Über lange Zeiträume verknüpft Andrea Golla Strümpfe und Strumpfhosen Anderer zu textilen Arbeiten, deren Inhalte wahrlich in Auflösung begriffen sind: Unermüdlich verwirft sich das ornamentale «SEXES» Zeile für Zeile selbst und eröffnet den Blick jenseits binärer Codes. Ein Lewis-Carrol-Zitat kann - muss aber nicht - dechiffriert werden, um den offensichtlichen Sinn hinter den Worten zu begreifen.

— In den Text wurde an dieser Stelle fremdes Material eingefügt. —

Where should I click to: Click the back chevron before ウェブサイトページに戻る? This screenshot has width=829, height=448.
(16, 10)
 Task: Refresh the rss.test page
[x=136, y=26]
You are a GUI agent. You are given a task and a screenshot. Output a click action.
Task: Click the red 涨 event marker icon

Zuzanna Schmukallas informelle Malerei zeigt starke Analogien zur aktuellen Genderdebatte: beide lösen sich von ihren kulturellen Wurzeln und eröffnen individuelle Freiheiten in der Kunst der Nicht-Form/-Angepasstheit. Mit der Aufhebung von bestehenden (binären) Strukturen wird Diversität möglich.
«Bitch» und «Slut» - offenkundige Beleidigungen von Frauen -, prangen in großen, gegossenen Betonlettern an der Wand. Susanne Piotters Arbeiten sind eine Referenz an Rap-Künstlerinnen, die sich der negativen Zuschreibungen entledigt, sie umgekehrt haben und als Selbstzuschreibung ostentativ für sich nutzen.